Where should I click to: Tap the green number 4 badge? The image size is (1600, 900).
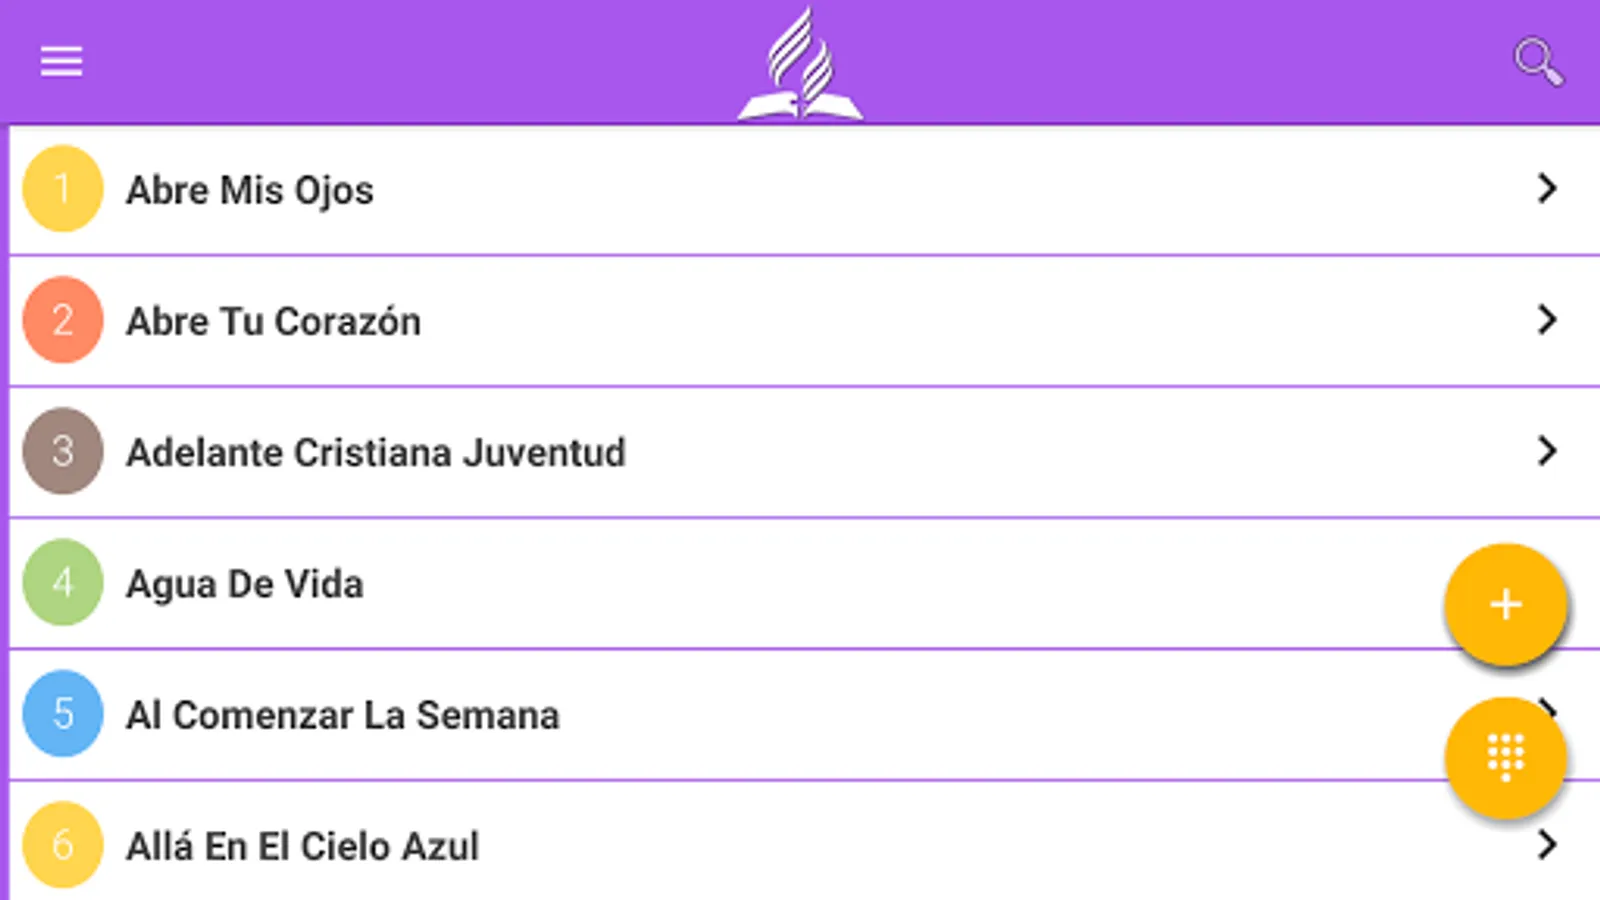tap(63, 582)
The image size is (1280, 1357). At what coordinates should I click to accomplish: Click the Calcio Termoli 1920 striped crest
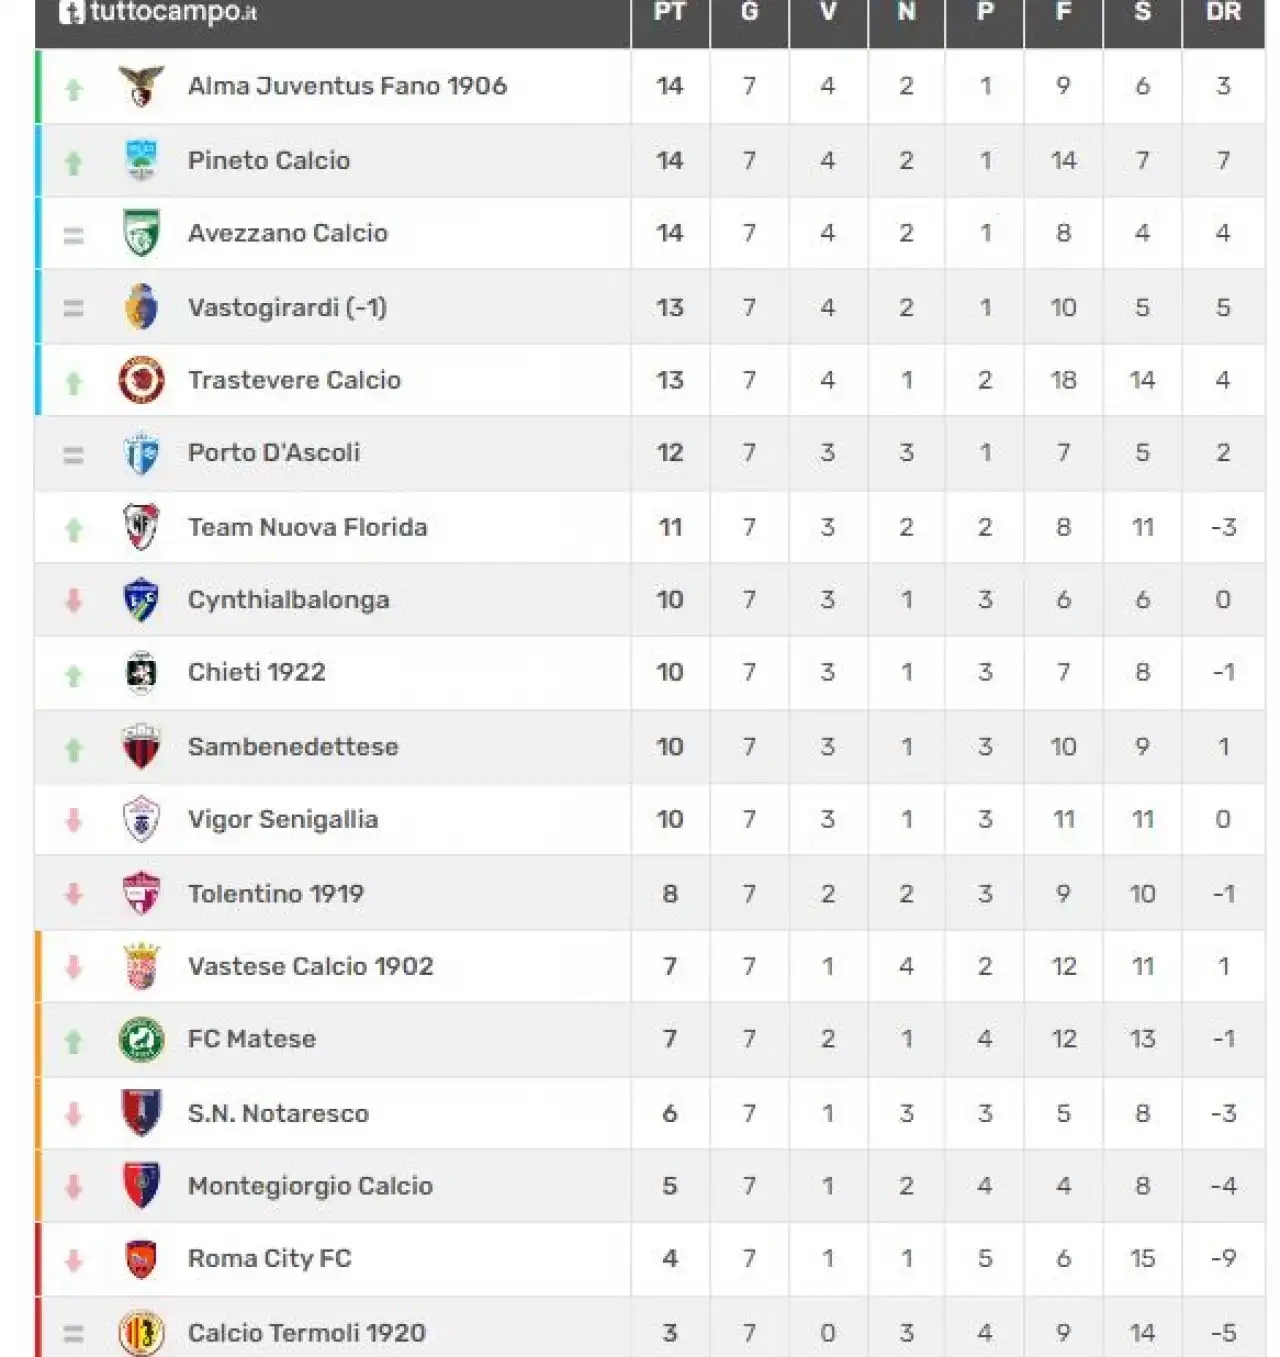[141, 1333]
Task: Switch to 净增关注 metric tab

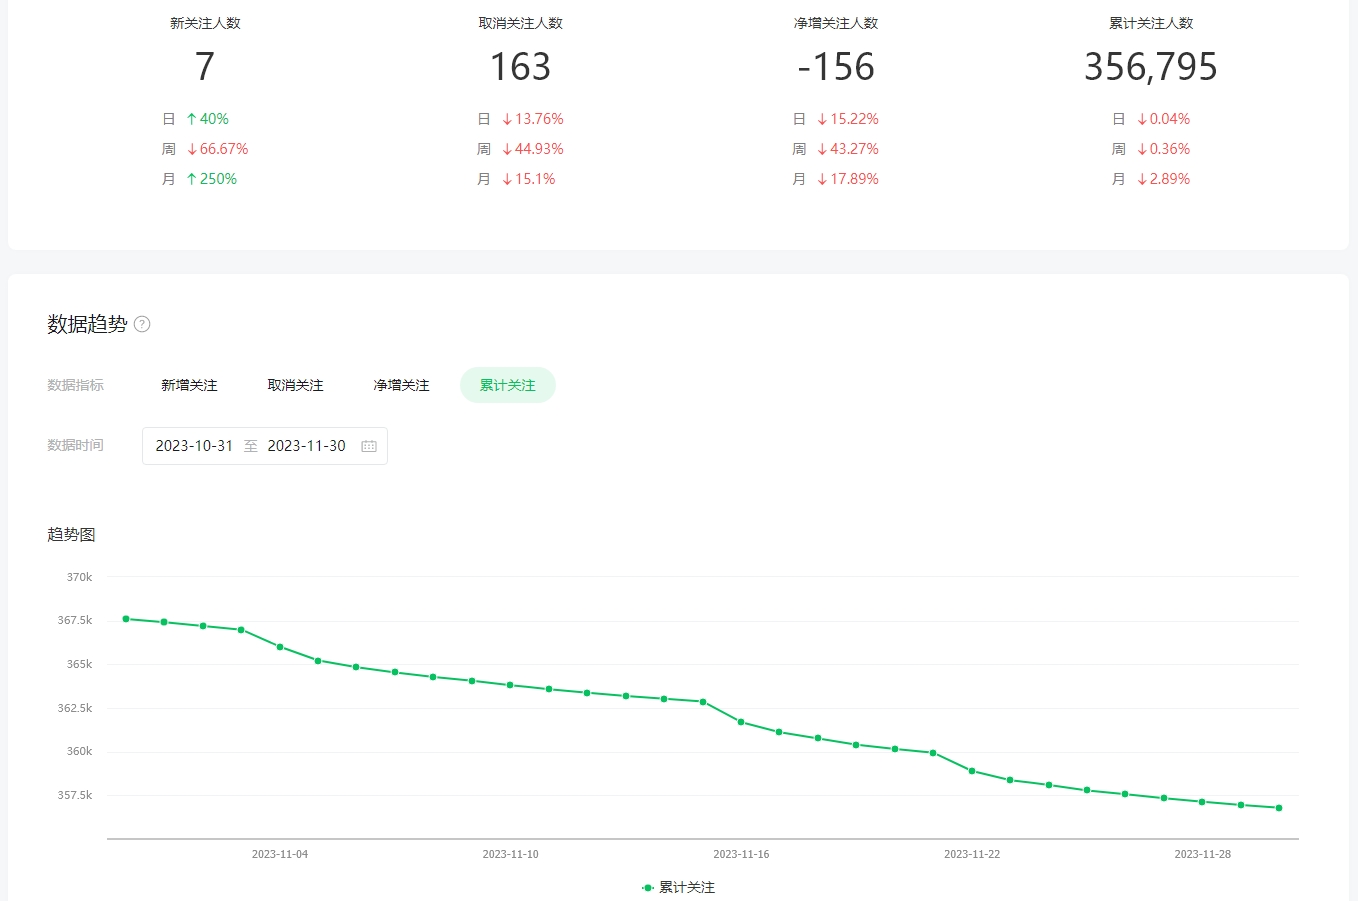Action: pos(401,385)
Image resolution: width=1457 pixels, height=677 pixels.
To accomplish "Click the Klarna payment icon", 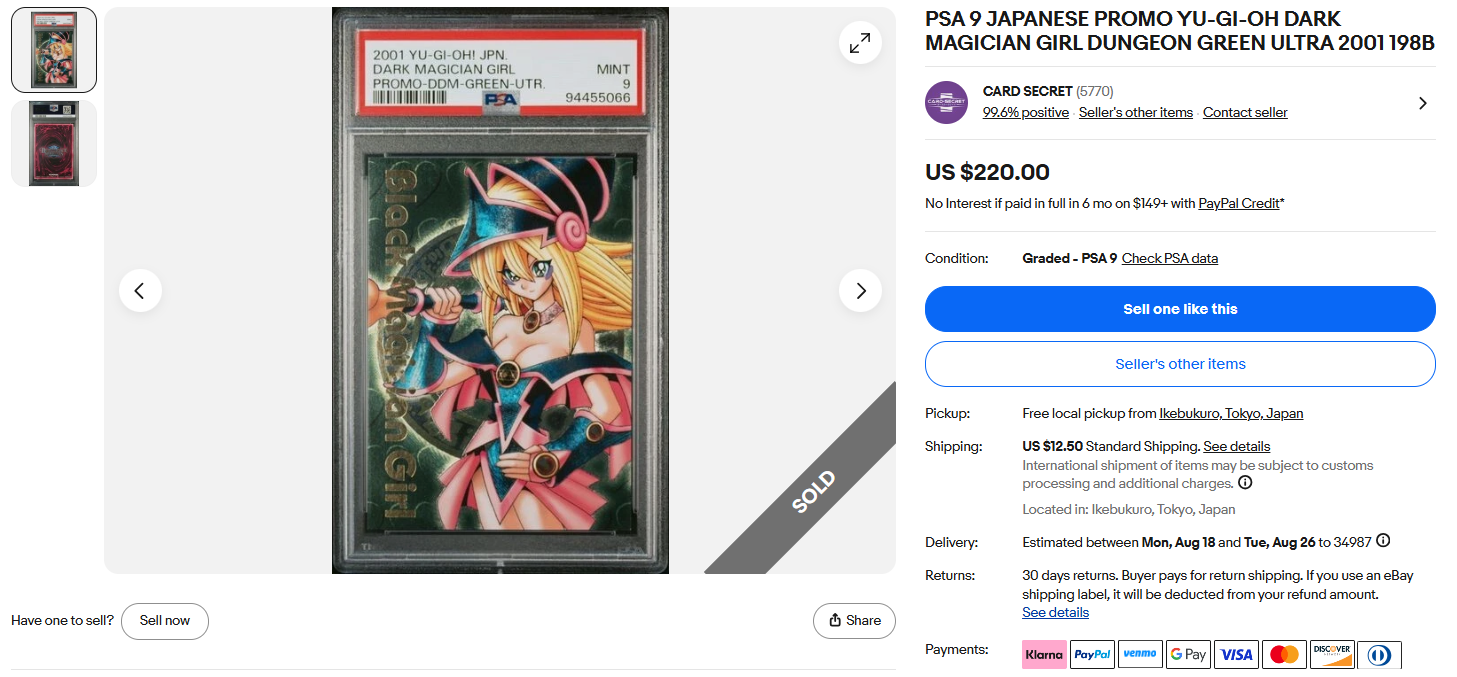I will pyautogui.click(x=1044, y=655).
________________________________________
Edit the records from the start through the line containing "Action: pos(401,385)", changing "green" to "blue" and keeping everything else the same. Leave out the pictures.

Where should I click to: Tap the blue number 4 badge? The image size is (1600, 900).
tap(63, 582)
The image size is (1280, 1357). At what coordinates should I click to accomplish: Click the Calcio Termoli 1920 striped crest
[141, 1333]
Task: Switch to 净增关注 metric tab

Action: pos(401,385)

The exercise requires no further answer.